Cotten then allegedly used the Markay account’s fake money to buy real funds from unsuspecting customers, sending a large portion of the proceeds to accounts that Cotten controlled at three other exchanges, as well as “wallet addresses where the beneficial owner of the wallet is currently unknown,” according to the report.
Between 2016 and 2019, Cotten transferred a total of 9,450 BTC, 387,738 ETH and 239,020 LTC out of QuadrigaCX cold wallets. (It is unclear here as to whether the funds were transferred out via the Markay account, or some other means.)
What did Cotten do with funds in his name? He used it to trade—poorly.
Gambling it all away
Cotten traded funds on one exchange for other crypto, mainly BTC, resulting in “overall trading losses,” according to the monitor.
On another exchange, Cotten set up a margin account where he engaged in 67,000 transactions. He traded DASH, OMG, ZEC and DOGE—coins not listed on Quadriga. Margin trading is akin to gambling, and Cotten lost heavily when trades went the wrong way, and margins—borrowed money used to amplify gains—had to be paid back.
Cotten also moved 21,501 BTC to a third unnamed offshore exchange. EY is certain that at least some of the BTC originated from Quadriga, but it can’t verify the rest. Cotten liquidated all but 8 BTC for about CA$80 million over a period of three years. EY doesn’t know what happened to the proceeds.
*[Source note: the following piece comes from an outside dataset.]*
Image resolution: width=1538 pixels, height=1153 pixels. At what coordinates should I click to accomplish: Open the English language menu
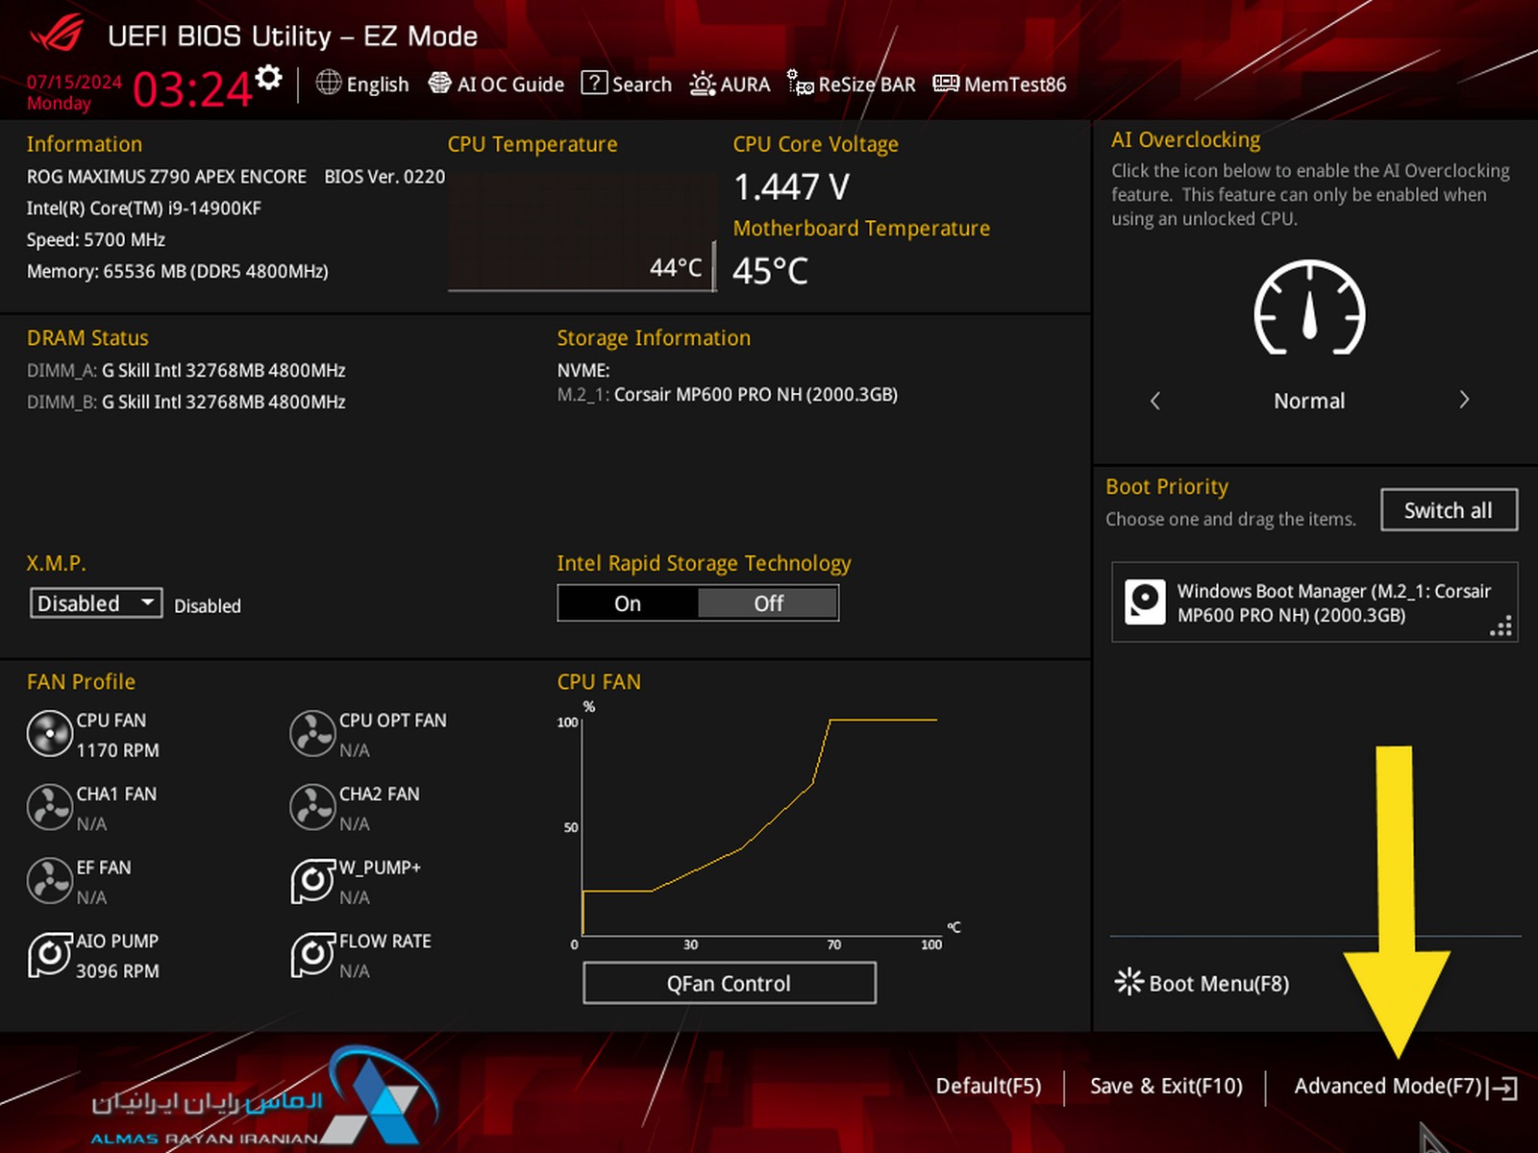coord(362,85)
EY describes this third exchange as operating differently. Buyers and sellers on the exchange select their specific counterparty and use an escrow feature to complete transactions rather than the exchange taking custody of the transacting funds. The monitor identified two specific trading partners who were the counterparties to “significant transaction volume and value” with Cotten.
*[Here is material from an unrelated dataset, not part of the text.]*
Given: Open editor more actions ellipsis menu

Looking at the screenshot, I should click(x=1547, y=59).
Cotten made it very hard for EY to verify anything that went on inside Quadriga. The exchange, by design, had no accounting system. User funds and exchange funds were intermixed. Cotten set it up so his actions as an administrator on the platform were not recorded. Much of his email correspondence was encrypted. There was no way to ascertain Quadriga profits. And Cotten did not file personal tax returns for 2014, 2015 or 2017. When he did file returns in 2014 and 2016, he claimed no Quadriga income.
Like a personal bank account
The monitor also identified significant transfers of fiat to Cotten and his wife Jennifer Robertson. The two took lavish vacations, made use of private jets, and bought several properties. The assets they accumulated—real estate, cash, an airplane, a sailboat, luxury vehicles, and gold and silver coins—are worth approximately CA$12.0 million.
EY was the monitor in the CCAA proceedings. Now, a trustee in the bankruptcy proceedings, EY intends to seek the recovery of the assets for immediate liquidation, so that the proceeds can go to creditors.
As for the Quadriga customers who lost money on the exchange, and knew nothing about what was going on behind the scenes, they will likely get back only a fraction of what they lost.